Document section =>

_ _ _ _ _ _ _

Then a visit to the Glenmorangie distillery where I bought a glass. Annie stayed in the van as she said no interest in whiskey. I bought 2 bottles of single malt whilst away, Old Pultenay & The Dalwhine, nice flavour both.


Then it was onto Sutherland and many town / villages / hamlets the best of which was possibly Dornoch, nice old town and great architecture plus a good beach with the East Sutherland lifeboat station. There are also some nice lovely old towns at golspie,brora & helmsdale.


Then we were into Caithness where we stayed at the Wick riverside site, quiet and cheap if somewhat antiquated facilities. The couple running it were very helpful. The SatNav guides you to the entrance under a railway bridge, watch out it is very low, We rang them and the guy came out and guided us round through the other entrance. Enjoyed our stay at the site. Found out that Caithness glass closed sadly 2006, became dartington crystal then closed in perth, may now be in crieff? Shame some great glass pieces were produced by them, real works of art! After visiting the Old Pultenay distillery in Wick (2012 whiskey of the year) and the old harbour and heritage area we set off for John o groats. There had been a fire on the heather moors the previous day that had shut the A99 but today it was open but the smoke, fire and smell still raged filling the van with an acrid stench that was fun to get rid of.

_ _ _ _ _ _ _

Supplied data =>
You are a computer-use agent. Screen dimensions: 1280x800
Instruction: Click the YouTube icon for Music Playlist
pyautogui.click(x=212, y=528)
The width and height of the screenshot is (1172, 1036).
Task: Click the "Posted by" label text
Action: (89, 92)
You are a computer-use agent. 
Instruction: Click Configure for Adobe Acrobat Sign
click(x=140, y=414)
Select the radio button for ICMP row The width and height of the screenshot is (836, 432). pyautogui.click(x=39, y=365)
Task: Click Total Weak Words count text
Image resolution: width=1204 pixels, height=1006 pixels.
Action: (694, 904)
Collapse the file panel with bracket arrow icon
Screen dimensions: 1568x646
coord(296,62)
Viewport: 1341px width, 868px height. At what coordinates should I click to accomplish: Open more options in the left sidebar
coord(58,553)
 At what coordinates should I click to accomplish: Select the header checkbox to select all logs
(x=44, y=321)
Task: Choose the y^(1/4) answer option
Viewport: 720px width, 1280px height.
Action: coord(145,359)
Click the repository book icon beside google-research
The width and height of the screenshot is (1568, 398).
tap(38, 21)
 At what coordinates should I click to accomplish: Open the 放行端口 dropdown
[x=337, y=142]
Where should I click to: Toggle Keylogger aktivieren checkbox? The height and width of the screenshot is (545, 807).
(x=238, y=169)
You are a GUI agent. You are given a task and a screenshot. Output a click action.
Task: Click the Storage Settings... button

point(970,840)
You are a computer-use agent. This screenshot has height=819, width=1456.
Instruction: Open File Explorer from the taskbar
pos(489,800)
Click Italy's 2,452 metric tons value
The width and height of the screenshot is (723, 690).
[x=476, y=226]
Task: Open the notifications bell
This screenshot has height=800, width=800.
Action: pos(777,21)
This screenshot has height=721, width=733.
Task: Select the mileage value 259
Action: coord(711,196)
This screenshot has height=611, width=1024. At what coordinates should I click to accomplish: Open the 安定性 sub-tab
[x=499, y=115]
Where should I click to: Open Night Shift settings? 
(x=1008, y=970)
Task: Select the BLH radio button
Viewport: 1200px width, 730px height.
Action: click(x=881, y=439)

_ _ _ _ _ _ _

Challenges =>
**1.** Print the rows from their first line through the line containing "coord(58,553)", including both ends.
**2.** Carry on the account of the campervan trip through Sutherland and Caithness from the point where it stops.

Answers per task =>
**1.**
You are a computer-use agent. Screen dimensions: 1280x800
Instruction: Click the YouTube icon for Music Playlist
pyautogui.click(x=212, y=528)
The width and height of the screenshot is (1172, 1036).
Task: Click the "Posted by" label text
Action: (89, 92)
You are a computer-use agent. 
Instruction: Click Configure for Adobe Acrobat Sign
click(x=140, y=414)
Select the radio button for ICMP row The width and height of the screenshot is (836, 432). pyautogui.click(x=39, y=365)
Task: Click Total Weak Words count text
Image resolution: width=1204 pixels, height=1006 pixels.
Action: (694, 904)
Collapse the file panel with bracket arrow icon
Screen dimensions: 1568x646
coord(296,62)
Viewport: 1341px width, 868px height. At what coordinates should I click to accomplish: Open more options in the left sidebar
coord(58,553)

**2.**
We got great views of the Orkney & Stroma and did the usual tourist stuff but the craft area is not as active / busy as Landsend. We also visited Duncansby head and The Queen mums castle of Mey (v interesting) and stayed at Dunnet bay (view of dunnet head) caravan club site which has a great beach which we went for a walk on, we had it to ourselves and oh so sunny, best weather in the country.


The next day onto Thurso & rain & shopping then to scrabster to revisit the ferry we used in 1987-ish for our holiday to the Orkneys when the boys were v young. Then on back into Sutherland again. Thru Coldbackie, Tongue & the youth hostel (Chris do you remember this, chores using a toothbrush before we could go to catch the one bus that left every 2nd Tuesday, Royal Mail with veg and livestock?) then round loch eriboll (wow – the best) single track with passing places and very busy then onto Sango sands campsite at Durness where we stayed for 2 days. It was windy, remote but brill views, loved it! On the 2nd day we drove down to the Durness quayside about 2 miles from site and went on a truly memorable trip to the great cape wrath (see pix – loved it) and came back to the craft village at balnakeil and visited its beach/ house/ cathedral ruins…. Walk to faraid head is rated as a must but we didn’t have time to do it so walked some of the beach, you need to be careful as families have been cut off here by the returning tide which circles round the back of the sand. Our Cape Wrath guide warned us of this.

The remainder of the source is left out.